* Exercise description: Nothing in the records below should be altered when they are retyped.

* Provided information:

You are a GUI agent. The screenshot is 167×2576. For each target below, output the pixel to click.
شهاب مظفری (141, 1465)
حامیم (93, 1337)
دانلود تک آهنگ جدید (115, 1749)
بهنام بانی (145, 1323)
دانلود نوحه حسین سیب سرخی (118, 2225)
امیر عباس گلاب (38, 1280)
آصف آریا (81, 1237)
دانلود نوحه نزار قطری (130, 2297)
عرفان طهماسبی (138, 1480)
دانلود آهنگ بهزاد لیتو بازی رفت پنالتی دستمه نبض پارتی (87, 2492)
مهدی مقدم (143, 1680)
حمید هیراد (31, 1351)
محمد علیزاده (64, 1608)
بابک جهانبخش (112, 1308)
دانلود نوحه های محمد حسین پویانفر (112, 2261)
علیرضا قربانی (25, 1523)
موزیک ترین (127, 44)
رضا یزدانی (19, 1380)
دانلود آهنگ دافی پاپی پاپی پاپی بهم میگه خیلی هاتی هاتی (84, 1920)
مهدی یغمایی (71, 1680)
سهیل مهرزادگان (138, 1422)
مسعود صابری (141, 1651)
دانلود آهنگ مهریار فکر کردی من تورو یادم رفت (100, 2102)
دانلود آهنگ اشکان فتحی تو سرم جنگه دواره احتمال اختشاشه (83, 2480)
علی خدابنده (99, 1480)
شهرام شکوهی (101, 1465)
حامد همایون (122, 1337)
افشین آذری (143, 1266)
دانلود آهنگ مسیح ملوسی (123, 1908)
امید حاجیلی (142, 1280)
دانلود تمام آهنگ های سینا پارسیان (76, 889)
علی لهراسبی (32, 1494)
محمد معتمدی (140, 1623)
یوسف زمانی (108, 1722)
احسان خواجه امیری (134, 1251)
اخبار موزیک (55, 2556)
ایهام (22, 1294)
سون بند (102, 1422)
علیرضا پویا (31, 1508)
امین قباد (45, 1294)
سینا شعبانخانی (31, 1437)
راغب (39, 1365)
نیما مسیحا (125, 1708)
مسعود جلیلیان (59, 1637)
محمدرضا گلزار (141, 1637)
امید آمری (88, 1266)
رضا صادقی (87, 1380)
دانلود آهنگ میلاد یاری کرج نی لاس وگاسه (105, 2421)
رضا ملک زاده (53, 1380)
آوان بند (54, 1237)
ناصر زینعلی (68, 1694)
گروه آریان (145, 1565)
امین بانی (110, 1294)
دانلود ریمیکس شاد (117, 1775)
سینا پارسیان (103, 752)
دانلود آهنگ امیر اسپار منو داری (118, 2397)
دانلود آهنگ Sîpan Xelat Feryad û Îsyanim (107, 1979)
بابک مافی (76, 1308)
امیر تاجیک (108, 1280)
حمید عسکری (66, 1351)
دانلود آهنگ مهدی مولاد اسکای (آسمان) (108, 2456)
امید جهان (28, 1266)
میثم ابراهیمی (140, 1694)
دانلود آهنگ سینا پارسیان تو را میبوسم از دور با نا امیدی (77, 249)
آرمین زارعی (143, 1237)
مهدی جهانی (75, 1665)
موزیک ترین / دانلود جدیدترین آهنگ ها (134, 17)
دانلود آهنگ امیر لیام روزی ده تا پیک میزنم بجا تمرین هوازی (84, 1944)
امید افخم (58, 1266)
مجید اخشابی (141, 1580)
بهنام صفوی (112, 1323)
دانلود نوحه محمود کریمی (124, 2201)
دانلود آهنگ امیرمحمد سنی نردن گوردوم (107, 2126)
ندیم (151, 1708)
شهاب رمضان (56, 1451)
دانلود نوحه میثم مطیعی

* Problem solution:
You are a GUI agent. The screenshot is 167×2576. For each target below, output the pixel to click.
شهاب مظفری (141, 1465)
حامیم (93, 1337)
دانلود تک آهنگ جدید (115, 1749)
بهنام بانی (145, 1323)
دانلود نوحه حسین سیب سرخی (118, 2225)
امیر عباس گلاب (38, 1280)
آصف آریا (81, 1237)
دانلود نوحه نزار قطری (130, 2297)
عرفان طهماسبی (138, 1480)
دانلود آهنگ بهزاد لیتو بازی رفت پنالتی دستمه نبض پارتی (87, 2492)
مهدی مقدم (143, 1680)
حمید هیراد (31, 1351)
محمد علیزاده (64, 1608)
بابک جهانبخش (112, 1308)
دانلود نوحه های محمد حسین پویانفر (112, 2261)
علیرضا قربانی (25, 1523)
موزیک ترین (127, 44)
رضا یزدانی (19, 1380)
دانلود آهنگ دافی پاپی پاپی پاپی بهم میگه خیلی هاتی هاتی (84, 1920)
مهدی یغمایی (71, 1680)
سهیل مهرزادگان (138, 1422)
مسعود صابری (141, 1651)
دانلود آهنگ مهریار فکر کردی من تورو یادم رفت (100, 2102)
دانلود آهنگ اشکان فتحی تو سرم جنگه دواره احتمال اختشاشه (83, 2480)
علی خدابنده (99, 1480)
شهرام شکوهی (101, 1465)
حامد همایون (122, 1337)
افشین آذری (143, 1266)
دانلود آهنگ مسیح ملوسی (123, 1908)
امید حاجیلی (142, 1280)
دانلود تمام آهنگ های سینا پارسیان (76, 889)
علی لهراسبی (32, 1494)
محمد معتمدی (140, 1623)
یوسف زمانی (108, 1722)
احسان خواجه امیری (134, 1251)
اخبار موزیک (55, 2556)
ایهام (22, 1294)
سون بند (102, 1422)
علیرضا پویا (31, 1508)
امین قباد (45, 1294)
سینا شعبانخانی (31, 1437)
راغب (39, 1365)
نیما مسیحا (125, 1708)
مسعود جلیلیان (59, 1637)
محمدرضا گلزار (141, 1637)
امید آمری (88, 1266)
رضا صادقی (87, 1380)
دانلود آهنگ میلاد یاری کرج نی لاس وگاسه (105, 2421)
رضا ملک زاده (53, 1380)
آوان بند (54, 1237)
ناصر زینعلی (68, 1694)
گروه آریان (145, 1565)
امین بانی (110, 1294)
دانلود ریمیکس شاد (117, 1775)
سینا پارسیان (103, 752)
دانلود آهنگ امیر اسپار منو داری (118, 2397)
دانلود آهنگ Sîpan Xelat Feryad û Îsyanim (107, 1979)
بابک مافی (76, 1308)
امیر تاجیک (108, 1280)
حمید عسکری (66, 1351)
دانلود آهنگ مهدی مولاد اسکای (آسمان) (108, 2456)
امید جهان (28, 1266)
میثم ابراهیمی (140, 1694)
دانلود آهنگ سینا پارسیان تو را میبوسم از دور با نا امیدی (77, 249)
آرمین زارعی (143, 1237)
مهدی جهانی (75, 1665)
موزیک ترین / دانلود جدیدترین آهنگ ها (134, 17)
دانلود آهنگ امیر لیام روزی ده تا پیک میزنم بجا تمرین هوازی (84, 1944)
امید افخم (58, 1266)
مجید اخشابی (141, 1580)
بهنام صفوی (112, 1323)
دانلود نوحه محمود کریمی (124, 2201)
دانلود آهنگ امیرمحمد سنی نردن گوردوم (107, 2126)
ندیم (151, 1708)
شهاب رمضان (56, 1451)
دانلود نوحه میثم مطیعی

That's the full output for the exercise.